Tutorials on Memory are Lacking

Pages: 123

But how does the calling convention affect whether the value in the inner scope will maintain its value after returning?

Computergeek01 (5613)

OP is objecting to "undefined" behavior. The behavior is defined it's just not defined in the C++ standard. The tutorial isn't lacking, OP is just looking for the reason this behavior occurs in the wrong place. That's basically the point I was trying to make here (in fact I wrong about this not being an issue in those two instances since EAX would still be overwritten).

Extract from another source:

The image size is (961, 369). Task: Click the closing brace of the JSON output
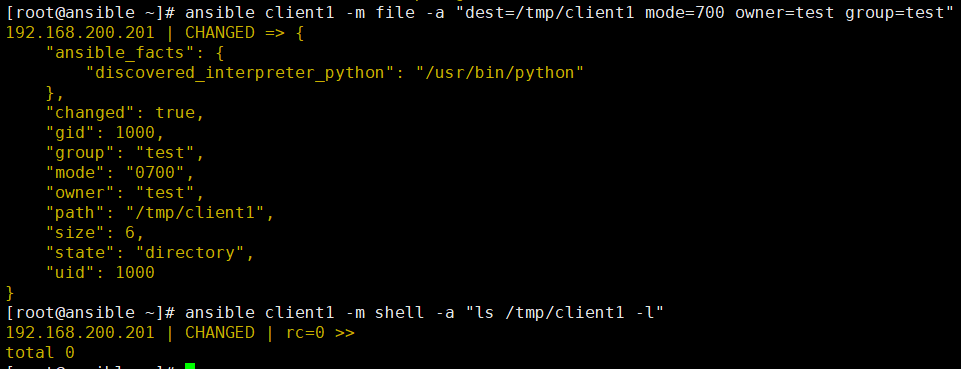pyautogui.click(x=9, y=292)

tl;dr: My stance is that the inclusion of behavior not defined in the C++ standard in a tutorial about C++ should be considered discretionary.

Last edited on

htirwin (1208)

I have to admit, after looking over the tutorial, I do agree it is lacking. Even though the term local variable is used a bit prior, it's not until here, http://www.cplusplus.com/doc/tutorial/namespaces/, that the reader is given any information about what local variables are, and this only talks about name visibility, and that's all the reader gets. The only mention they seam to get of object lifetime is here, http://www.cplusplus.com/doc/tutorial/classes2/, and the only hint they get is in this line,

The destructor for an object is called at the end of its lifetime; in the case of foo and bar this happens at the end of function main.

Last edited on

LB (13399)

Computergeek01 wrote:
The behavior is defined it's just not defined in the C++ standard.

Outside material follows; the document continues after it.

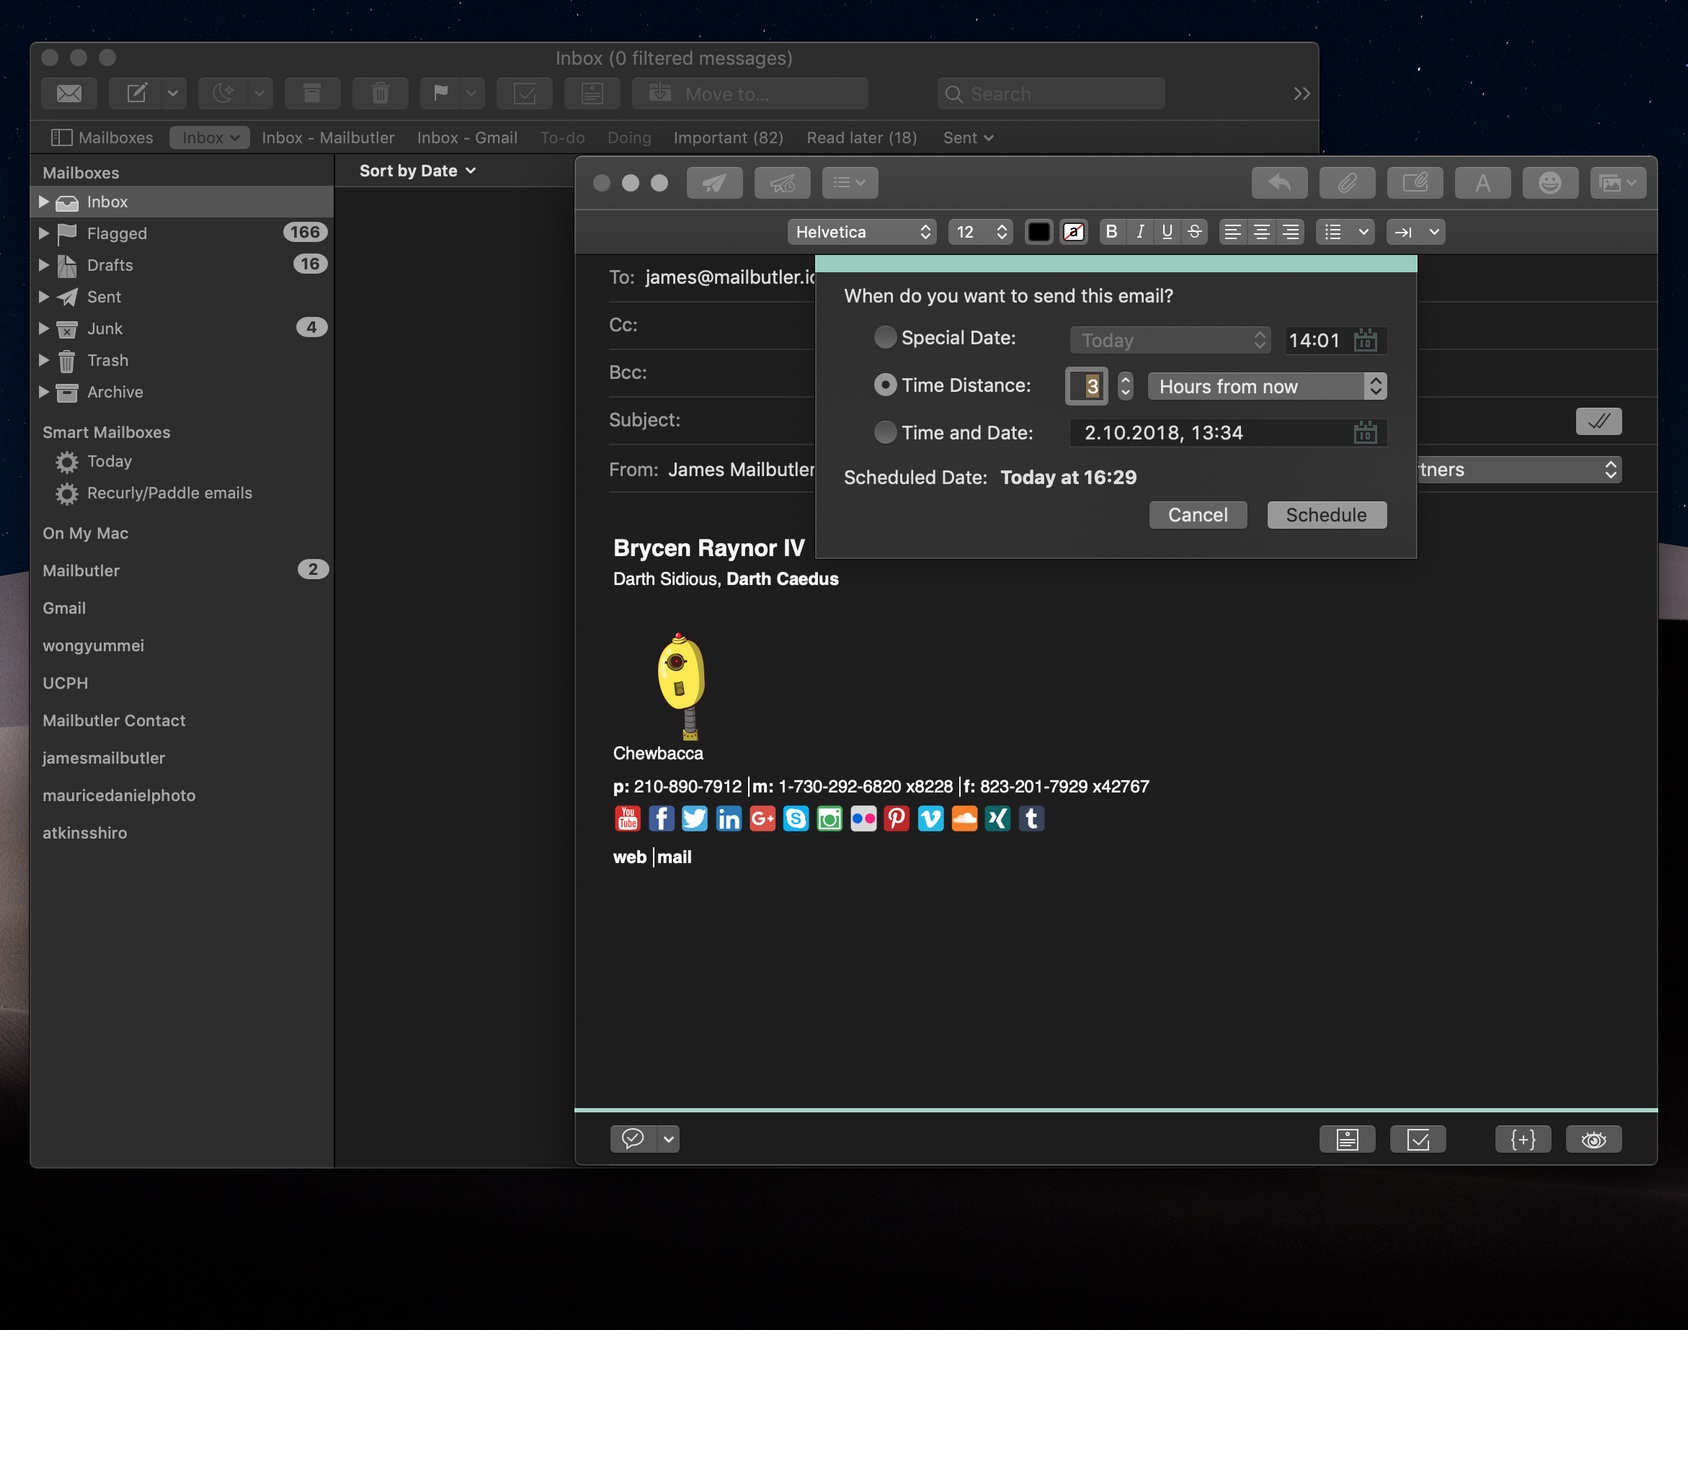Screen dimensions: 1688x1480
Task: Open the Read later (18) tab
Action: (x=861, y=138)
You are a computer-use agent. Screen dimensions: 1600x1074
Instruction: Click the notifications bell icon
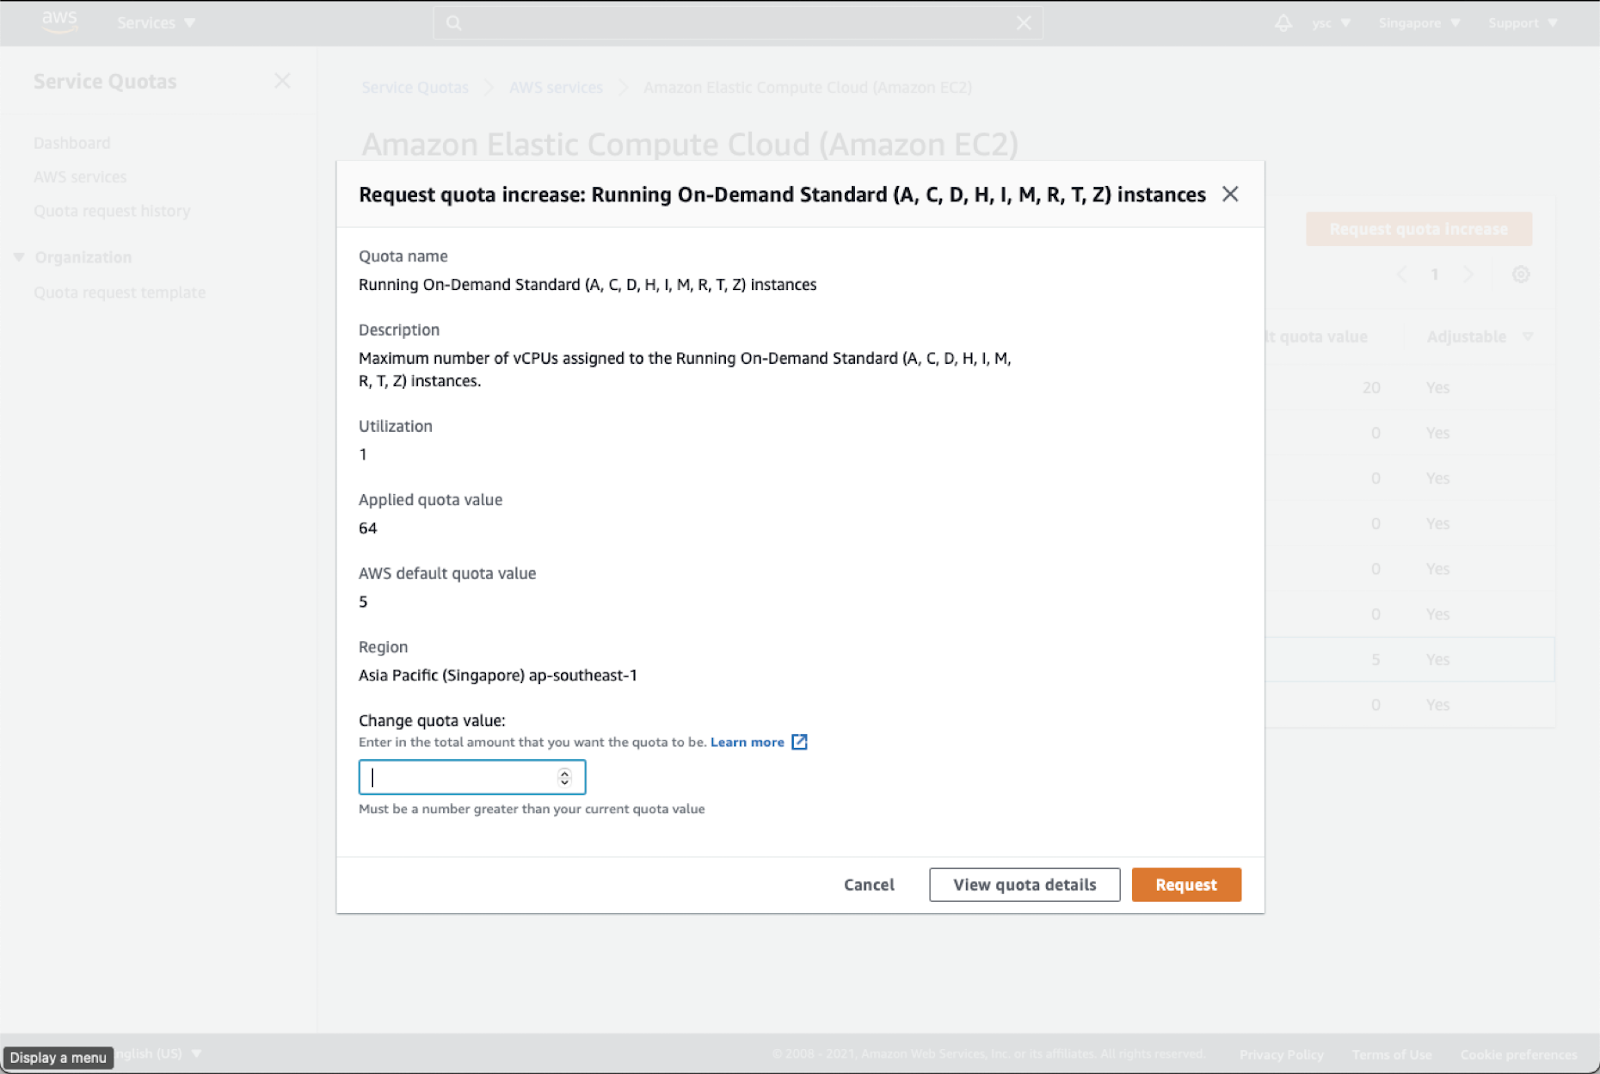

When we say "undefined behavior" we are explicitly using the term as described in the C/C++ standard.

MiiNiPaa (8886)

The behavior is defined it's just not defined in the C++ standard.

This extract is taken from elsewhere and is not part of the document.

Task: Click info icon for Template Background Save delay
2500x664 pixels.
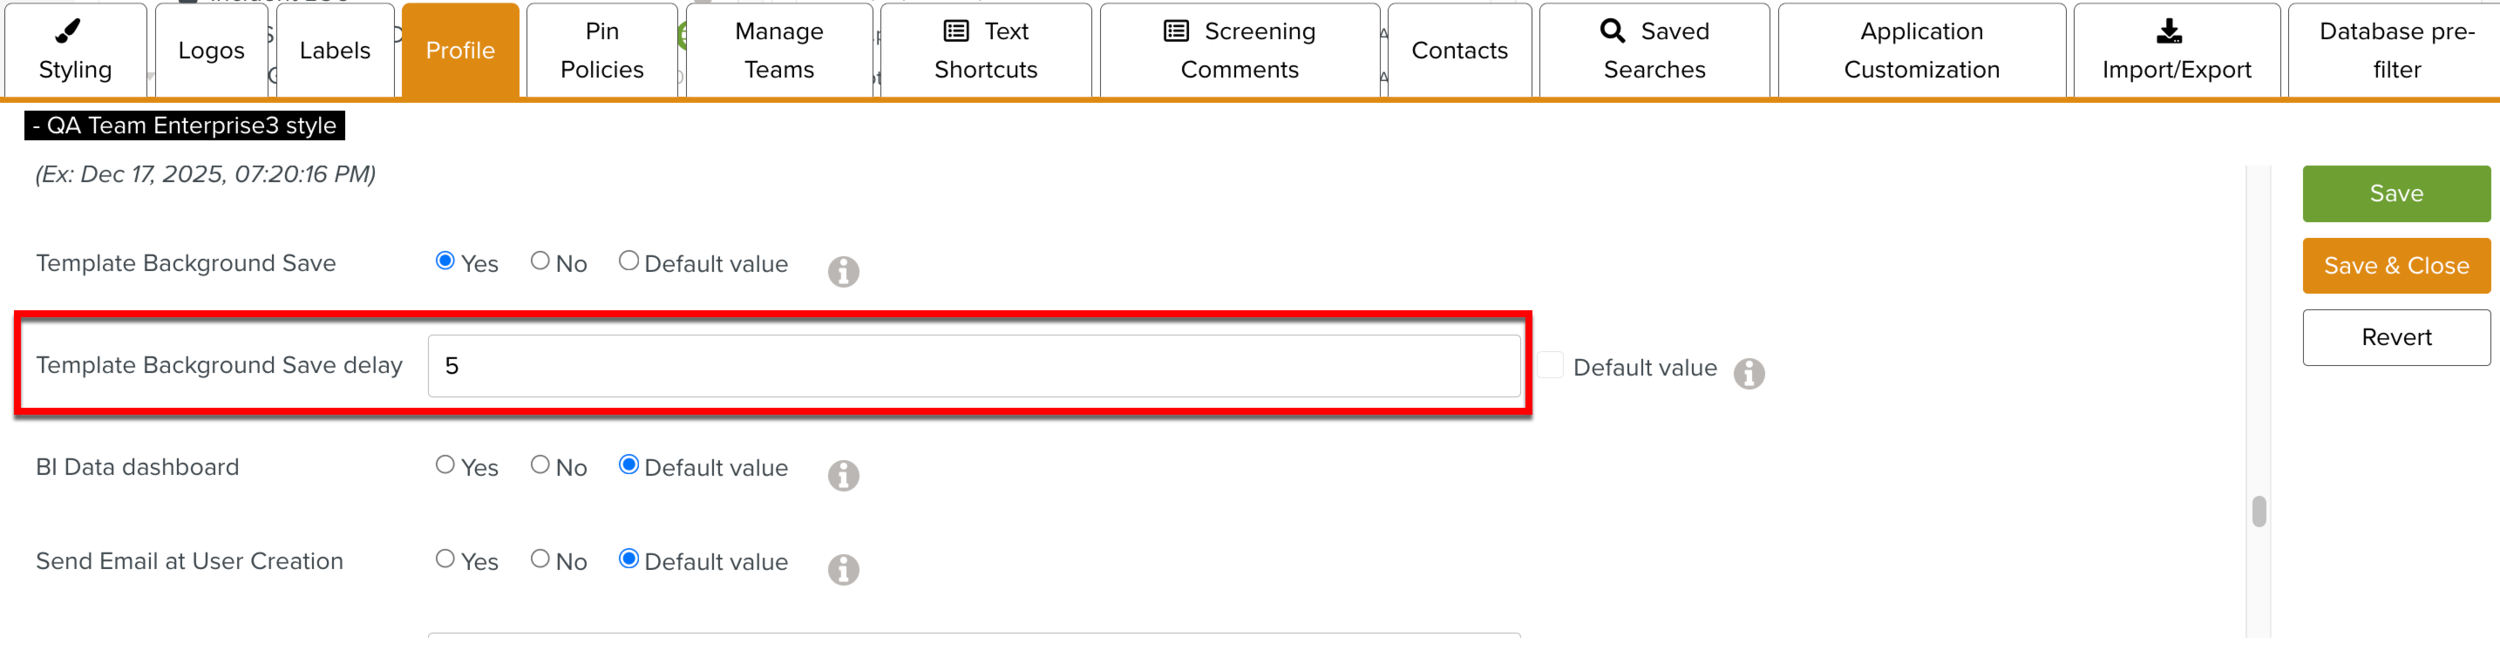Action: click(x=1748, y=373)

I am actually lost here. What this defined behavior is? I believe compiler can return null pointer in this case and it would be compliant to the standard. (we cannot dereference received pointer anyway as it is UB, so no matter what we return, it will not change observable behavior, so we are allowed to return anything)

htirwin (1208)

in those two instances since EAX would still be overwritten

It wouldn't matter because the value of the pointer (memory address) is what is returned via putting it in EAX for the caller. The problem is that the variable that's associated with that address no longer exists.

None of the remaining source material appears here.